### Excerpted data
"""
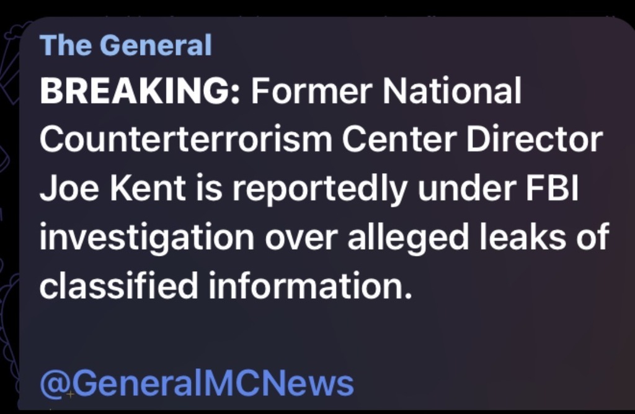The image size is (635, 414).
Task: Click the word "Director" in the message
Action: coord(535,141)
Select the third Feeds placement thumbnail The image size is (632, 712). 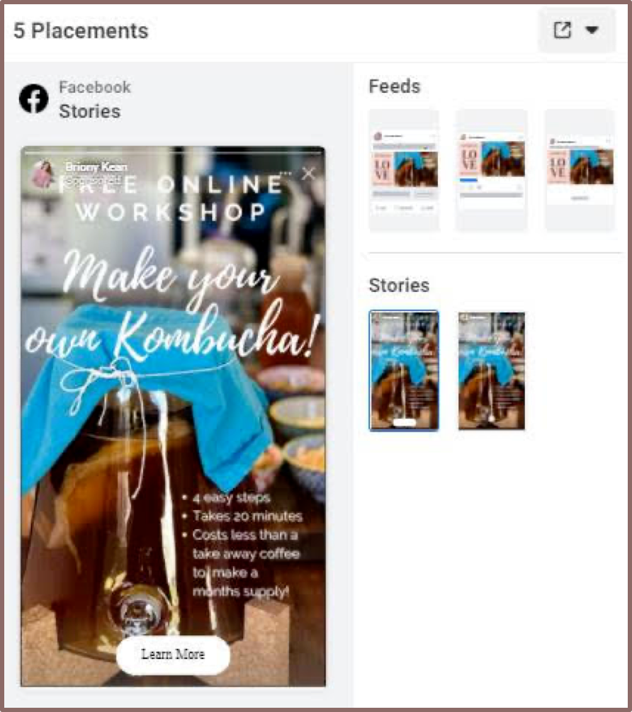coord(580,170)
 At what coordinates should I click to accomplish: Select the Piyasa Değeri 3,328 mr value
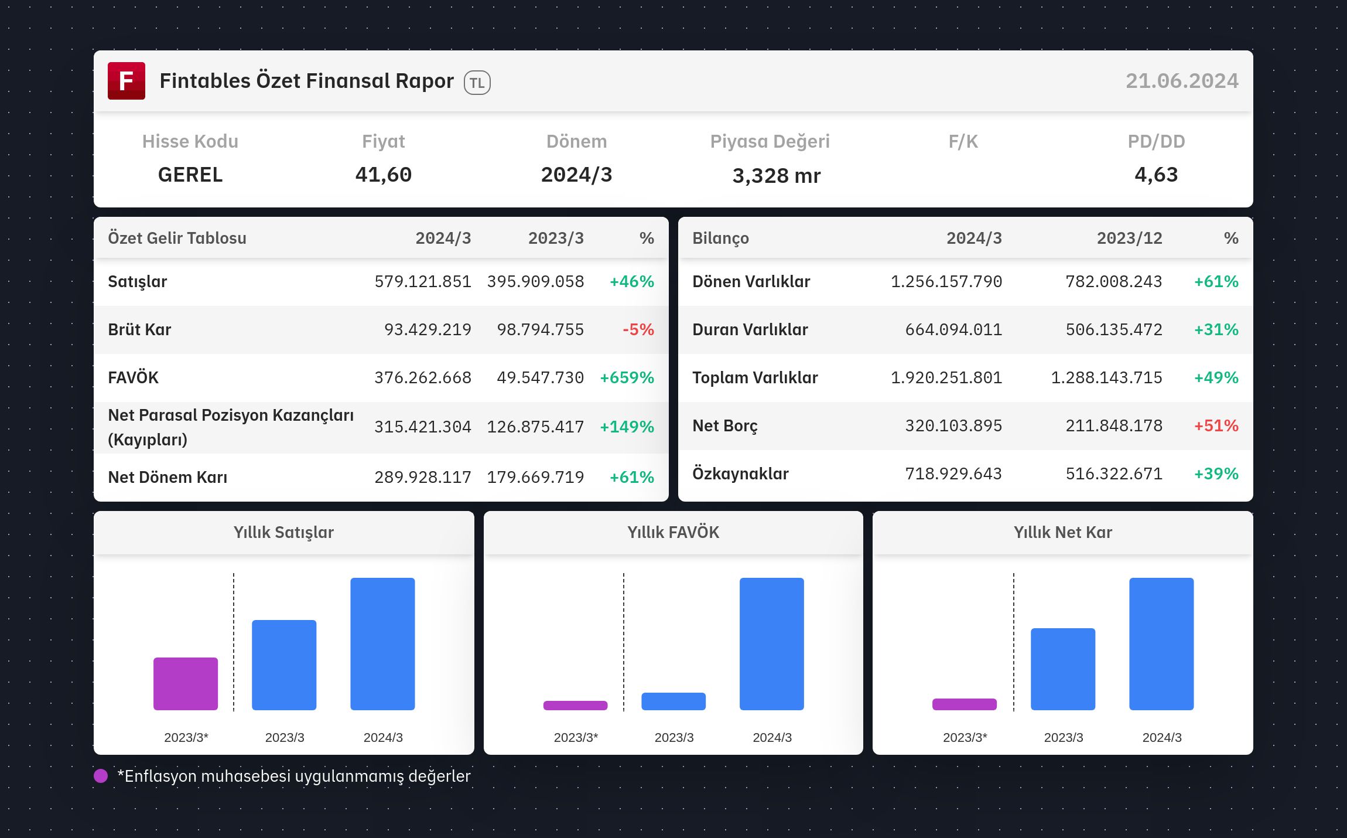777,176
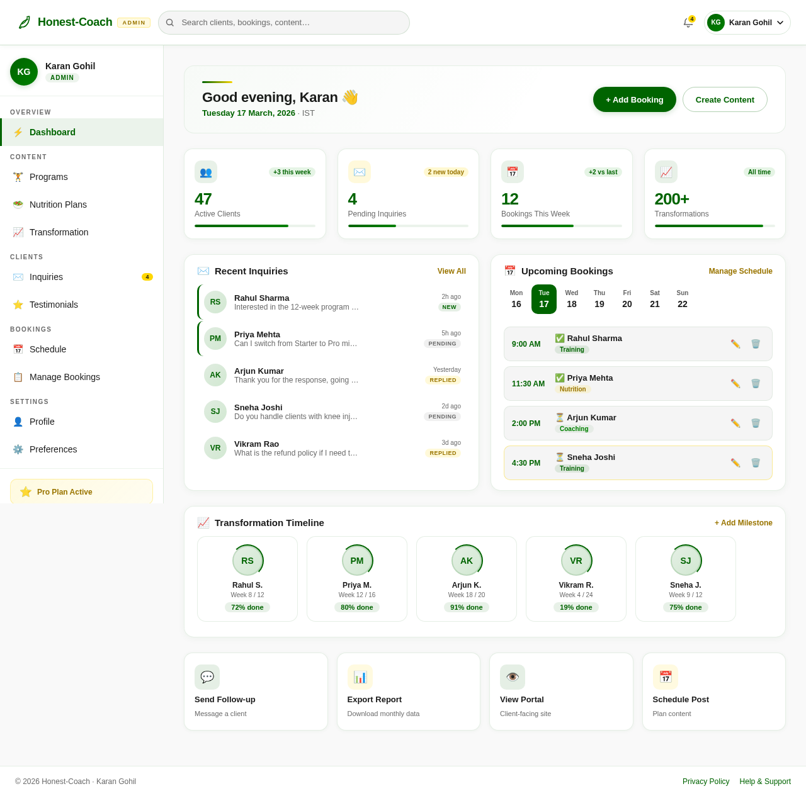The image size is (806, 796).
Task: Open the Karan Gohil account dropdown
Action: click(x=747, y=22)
"""
### To do
All that belongs in the answer is the lines from the line with "At what coordinates" through the closing line of the entries, inclusive, transcribed exactly and free of pictures.

### Worked solution
 At what coordinates should I click to accomplish: Select the Piyasa Değeri 3,328 mr value
777,176
The image size is (806, 796).
Task: Open the Karan Gohil account dropdown
Action: click(x=747, y=22)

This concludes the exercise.